Google Wants To Create Promotions That Aren't Ads For Its Voice-Controlled Assistant (businessinsider.in)
Earlier this month, some Google Home users noticed what appeared to be audio ads for Disney's "Beauty and the Beast" movie. After some intense backlash, the company released a statement claiming that the ad was not an ad, but that it was simply "timely content" that Disney didn't pay for. Google's UK director of agencies, Matt Bush, has since spoken out about the company's plans with advertising via the voice-controlled Assistant. Business Insider reports: Bush explained Google isn't looking to offer brand integrations in voice for the time being, since it didn't have enough data to come up with an ad product that adds value for consumers. "We want businesses to have a phenomenal mobile experience and then building on that have a phenomenal voice experience," Bush told Business Insider at Advertising Week Europe. "That might not be, in the early instances, anything that has to do with commercials at all. It might just be something something that adds value to the consumer without needing to be commercialized." Bush explained that the consumer experience with voice is very different from that of text search because the use cases for voice navigation differ depending on the device the function is used on and the context the user finds themselves in. "We don't want to start putting in commercial opportunities that we think users don't want to interact with," Bush said "We don't want anything to come in-between the user and their access to the information they're actually looking for. If a brand can add value in that space, fantastic." Bush cited mobile search ads as successful executions of using context and personal user insights, but voice promotions are unlikely to take the same form. "It's unlikely to be what you see from search as it currently stands, where you might have three or four ads as the top results of a search," he said.

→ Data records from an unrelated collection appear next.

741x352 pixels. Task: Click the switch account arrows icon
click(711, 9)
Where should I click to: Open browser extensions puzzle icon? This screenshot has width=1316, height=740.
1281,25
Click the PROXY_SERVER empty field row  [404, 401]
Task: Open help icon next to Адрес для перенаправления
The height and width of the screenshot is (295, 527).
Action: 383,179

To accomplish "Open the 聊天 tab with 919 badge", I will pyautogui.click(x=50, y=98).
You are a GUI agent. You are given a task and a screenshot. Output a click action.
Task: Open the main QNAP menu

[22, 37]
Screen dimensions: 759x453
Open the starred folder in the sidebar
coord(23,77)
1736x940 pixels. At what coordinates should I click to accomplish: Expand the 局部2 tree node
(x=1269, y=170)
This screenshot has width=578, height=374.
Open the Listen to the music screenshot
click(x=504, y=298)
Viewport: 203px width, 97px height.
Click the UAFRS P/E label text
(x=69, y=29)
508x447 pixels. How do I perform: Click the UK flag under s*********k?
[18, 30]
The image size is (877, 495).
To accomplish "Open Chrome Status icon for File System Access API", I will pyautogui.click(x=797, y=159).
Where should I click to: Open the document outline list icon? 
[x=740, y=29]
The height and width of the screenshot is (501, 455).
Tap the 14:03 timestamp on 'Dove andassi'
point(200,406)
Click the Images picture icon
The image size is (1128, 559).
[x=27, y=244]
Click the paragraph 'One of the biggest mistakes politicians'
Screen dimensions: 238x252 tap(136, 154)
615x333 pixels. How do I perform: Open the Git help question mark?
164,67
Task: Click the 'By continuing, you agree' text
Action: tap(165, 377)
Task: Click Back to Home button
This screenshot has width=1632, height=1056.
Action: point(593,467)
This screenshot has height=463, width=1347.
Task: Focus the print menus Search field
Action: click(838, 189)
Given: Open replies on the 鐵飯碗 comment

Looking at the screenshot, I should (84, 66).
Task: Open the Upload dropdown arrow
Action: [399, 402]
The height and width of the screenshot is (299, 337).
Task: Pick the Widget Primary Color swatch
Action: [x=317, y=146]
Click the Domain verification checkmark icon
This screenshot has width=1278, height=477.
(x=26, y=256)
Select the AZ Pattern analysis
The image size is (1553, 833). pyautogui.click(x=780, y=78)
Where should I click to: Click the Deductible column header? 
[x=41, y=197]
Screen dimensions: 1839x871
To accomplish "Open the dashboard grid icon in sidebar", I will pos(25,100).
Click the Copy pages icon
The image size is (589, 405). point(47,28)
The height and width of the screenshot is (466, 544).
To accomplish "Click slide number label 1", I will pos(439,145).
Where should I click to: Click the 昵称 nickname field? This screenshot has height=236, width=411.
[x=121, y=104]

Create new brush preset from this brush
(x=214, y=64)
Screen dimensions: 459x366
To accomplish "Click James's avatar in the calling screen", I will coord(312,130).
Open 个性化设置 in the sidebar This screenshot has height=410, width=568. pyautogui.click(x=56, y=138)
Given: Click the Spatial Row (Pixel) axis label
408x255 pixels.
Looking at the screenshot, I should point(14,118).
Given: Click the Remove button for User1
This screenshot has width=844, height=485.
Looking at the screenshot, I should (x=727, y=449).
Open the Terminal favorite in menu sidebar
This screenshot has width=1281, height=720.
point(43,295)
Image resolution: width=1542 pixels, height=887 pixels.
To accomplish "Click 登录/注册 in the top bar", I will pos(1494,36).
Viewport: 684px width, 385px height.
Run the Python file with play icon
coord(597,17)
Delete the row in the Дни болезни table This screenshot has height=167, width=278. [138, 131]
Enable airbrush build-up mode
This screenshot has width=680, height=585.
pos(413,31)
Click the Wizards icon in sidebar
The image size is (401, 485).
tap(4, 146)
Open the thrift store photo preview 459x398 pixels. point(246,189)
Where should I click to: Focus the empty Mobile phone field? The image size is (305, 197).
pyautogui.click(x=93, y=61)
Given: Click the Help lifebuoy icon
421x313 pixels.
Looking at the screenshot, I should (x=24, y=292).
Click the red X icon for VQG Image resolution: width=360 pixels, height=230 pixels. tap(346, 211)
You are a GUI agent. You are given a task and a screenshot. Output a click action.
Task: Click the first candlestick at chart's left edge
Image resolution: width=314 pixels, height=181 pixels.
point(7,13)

"We don't want to start putting in commercial opportunities that we think users don't want to interact with,"
You know what people call "commercial opportunities that users do want to interact with"? They call them ads.
And I have no problem with ads like this in the proper context "Alexa, I need toilet paper." "Ok, you can buy the same brand you bought the last time, but Charmin is on sale today and is $2.37 less expensive"
That's the kind of ad I'm happy to have, but I don't want to hear "Today's weather is sunny and 63 degrees. Today is clean-your-butt day and we have Charmin on sale!"